The larger goal of orchestration is to prevent downstream processes from running if the data being processed upstream fails. Each stage could be performed with a series of scripts, a SaaS tool, or a mix. Each team is responsible for their own stages, but they need to know how their work connects to the larger picture so when something goes wrong, there's ownership and clarity that drives a quick resolution. Unfortunately, this still doesn't exist in most organizations because the current tooling isn't solving the orchestration and visualization of connected systems super effectively. It's instead enabling one-off, disconnected data processes.

Disclaimer: I built Shipyard (www.shipyardapp.com) to address many of these concerns of simplifying the ability to connect data tools and quickly automate and action on data.

I don’t understand the desire to describe DAGs in Python… it’s a fine scripting language but pretty horrible for this declarative description stuff.

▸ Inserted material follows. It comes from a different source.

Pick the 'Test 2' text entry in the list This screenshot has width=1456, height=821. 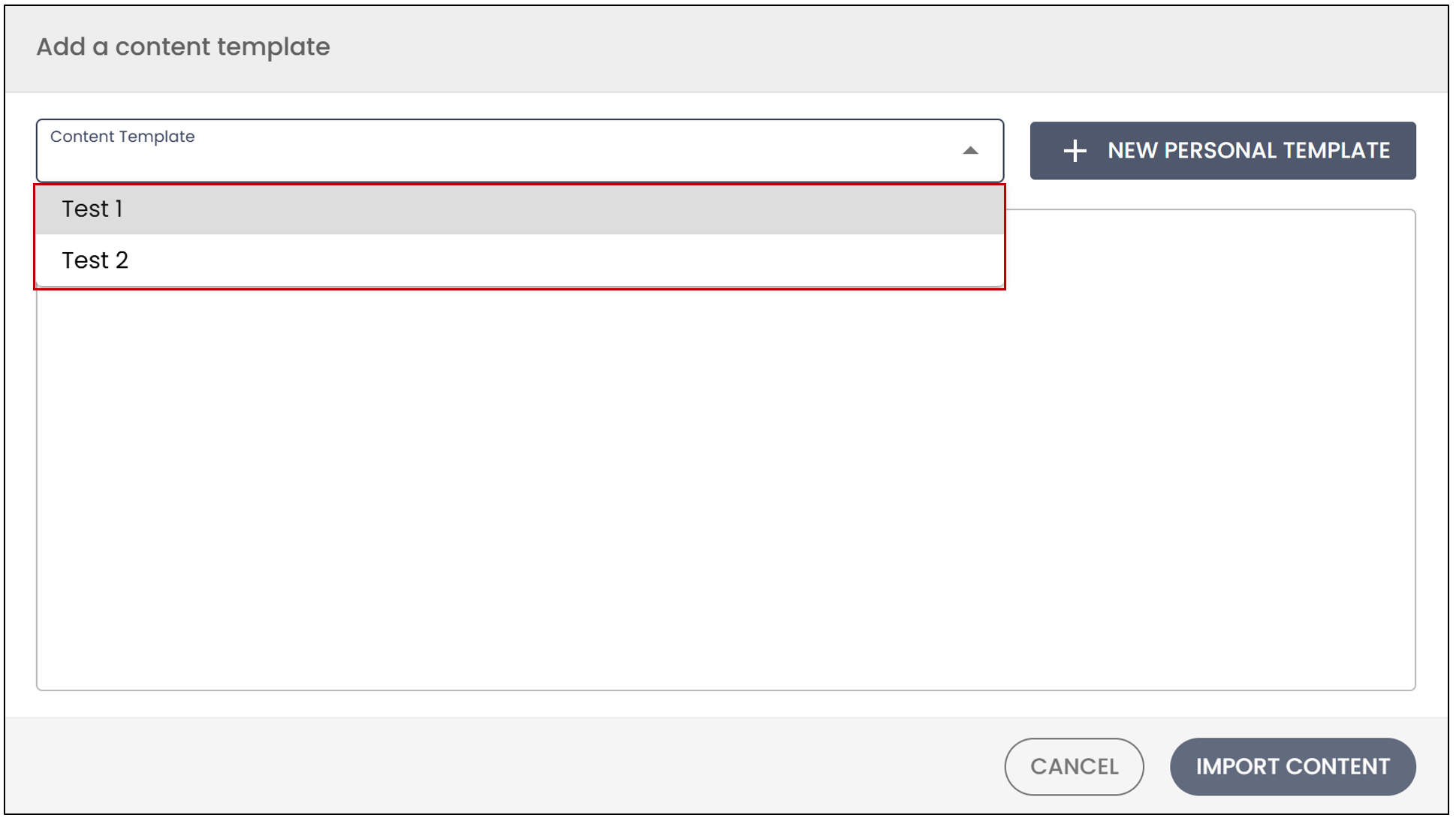point(95,260)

My current company has been having a lot of success with Dagster. It seems to give a lot more flexibility thanAirflow in terms of defining the pipeline and where to run it. It's also a bit friendlier when things fail and need to be backfilled or retried IMO. Airflow feels like it's somewhat legacy at this point in time. It served a need well but the needs have changed now.

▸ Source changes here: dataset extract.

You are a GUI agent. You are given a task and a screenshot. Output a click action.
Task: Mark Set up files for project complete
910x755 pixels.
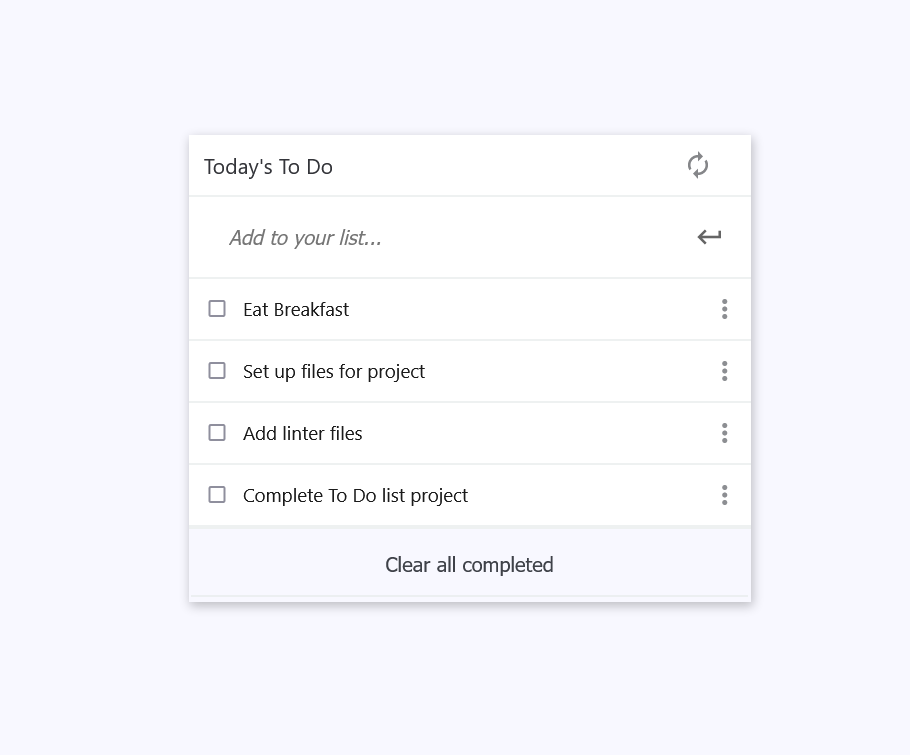217,370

The problem I've had with Airflow is that it tries to do way too much: UI/logging/config management

I've really enjoyed using taskflow (https://github.com/taskflow/taskflow) it allows us to employ our existing logging and deployment paradigms.

Snowflake is the future. We shouldn't be writing code at all, we should be throwing data into a big hole in the ground and then querying the hole, or attaching a query to the hole so as data goes in the query does something wjth it, and chaining those queries. The fact that anyone is writing anything more complex than SQL to do this is a failure of imagination. Snowflake is intended to remove all the unnecessary engineering from you just putting data somewhere and doing something useful with it easily.

Fascinating article and to the heart of my being as a DE engineer. I had the same conclusion a while back and wrote about the trends in data orchestration towards a declarative pipeline, which more modern tools, as you mentioned, will do, but I'm afraid not Airflow.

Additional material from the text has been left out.